== Data for this task ==

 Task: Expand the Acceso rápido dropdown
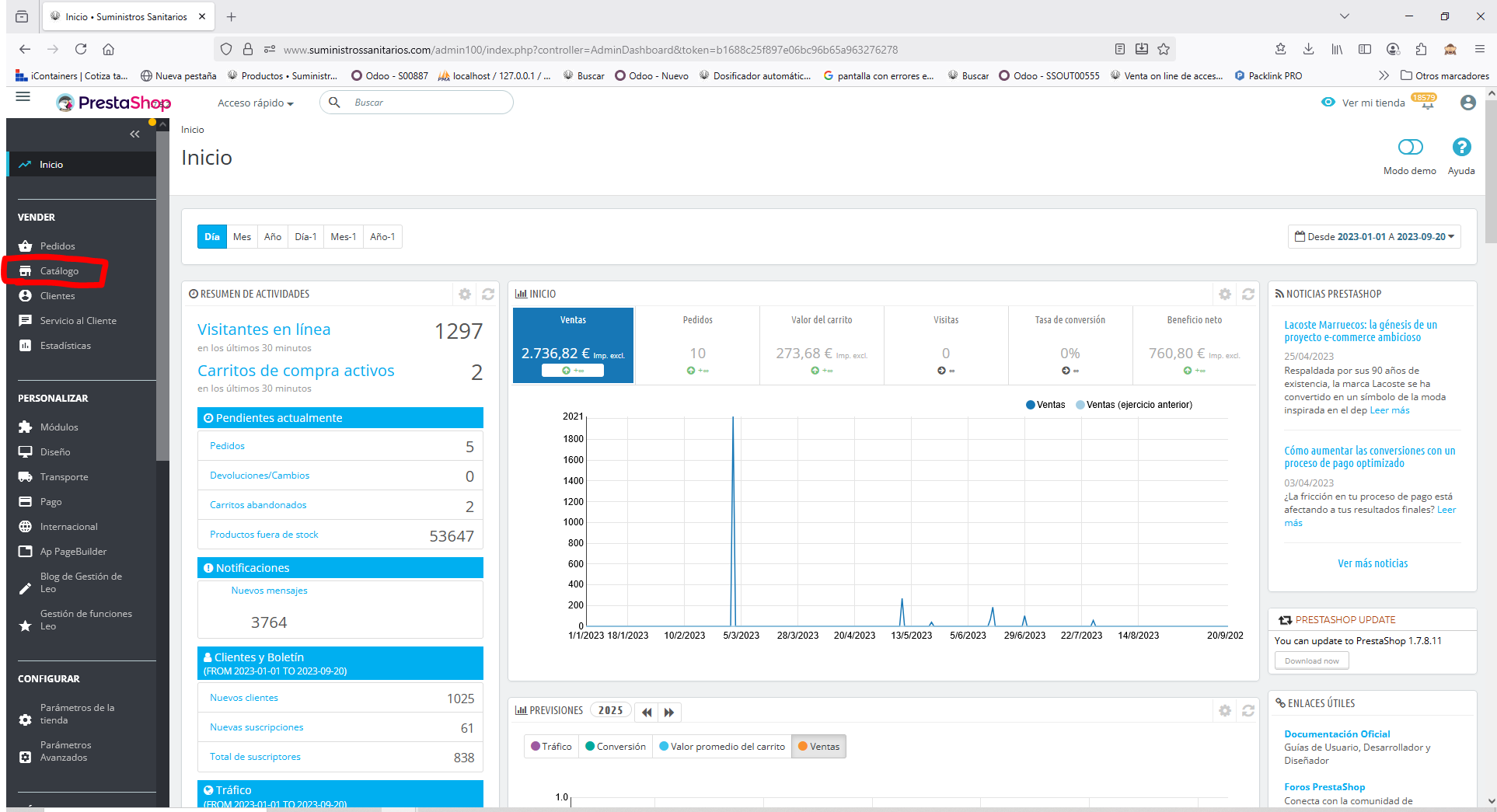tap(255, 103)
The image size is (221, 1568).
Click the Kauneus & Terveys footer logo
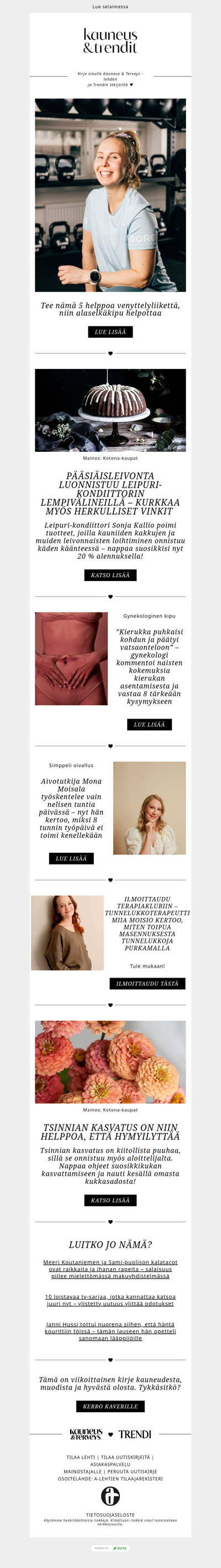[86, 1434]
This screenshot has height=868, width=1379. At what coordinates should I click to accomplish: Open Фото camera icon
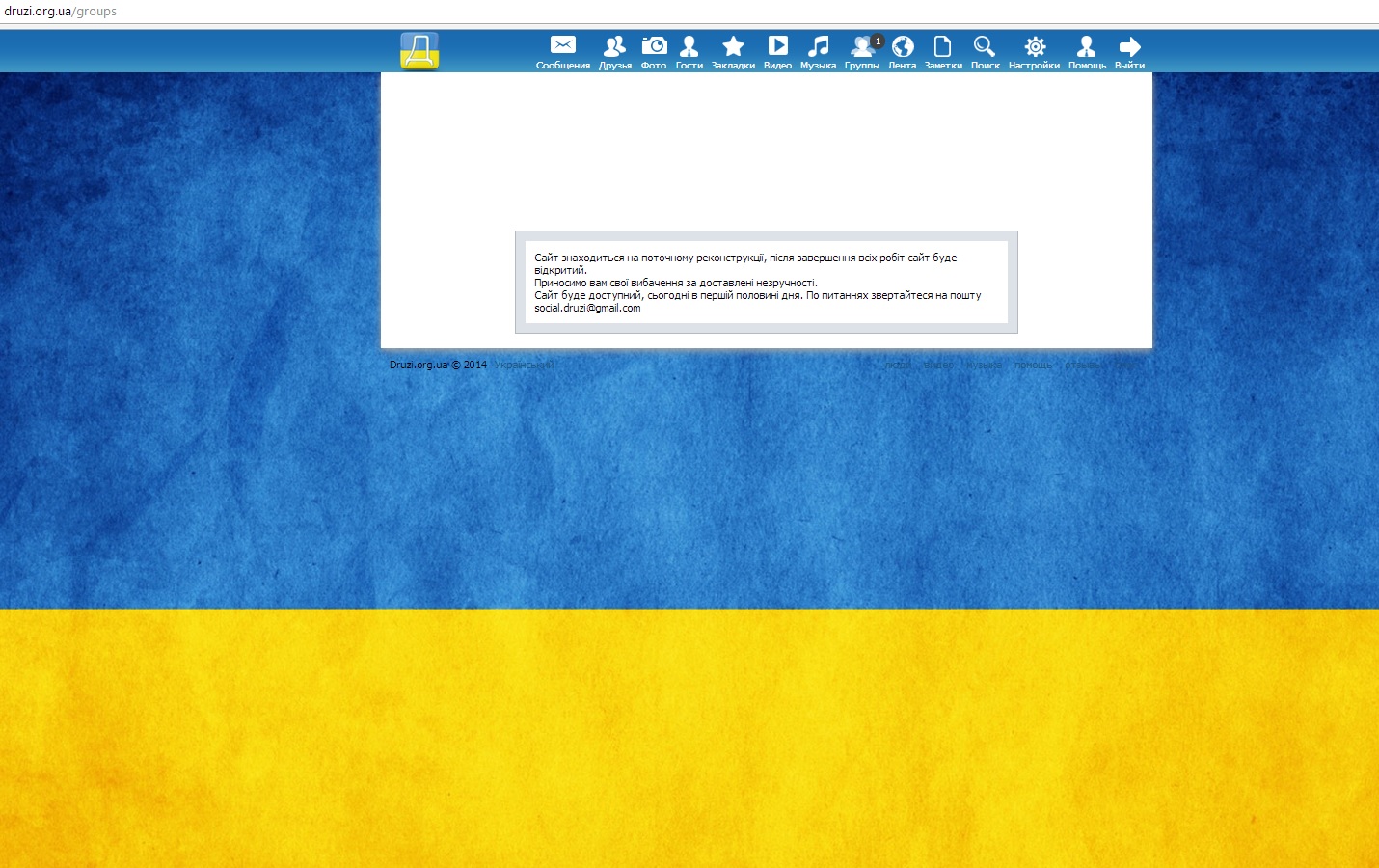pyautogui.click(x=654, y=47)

===

Required action: Copy out only the lines from the one containing "This screenshot has" to the end of the entries, unchanged. Drop the pictures.

Written answer:
This screenshot has height=868, width=1379. At what coordinates should I click to accomplish: Open Фото camera icon
pyautogui.click(x=654, y=47)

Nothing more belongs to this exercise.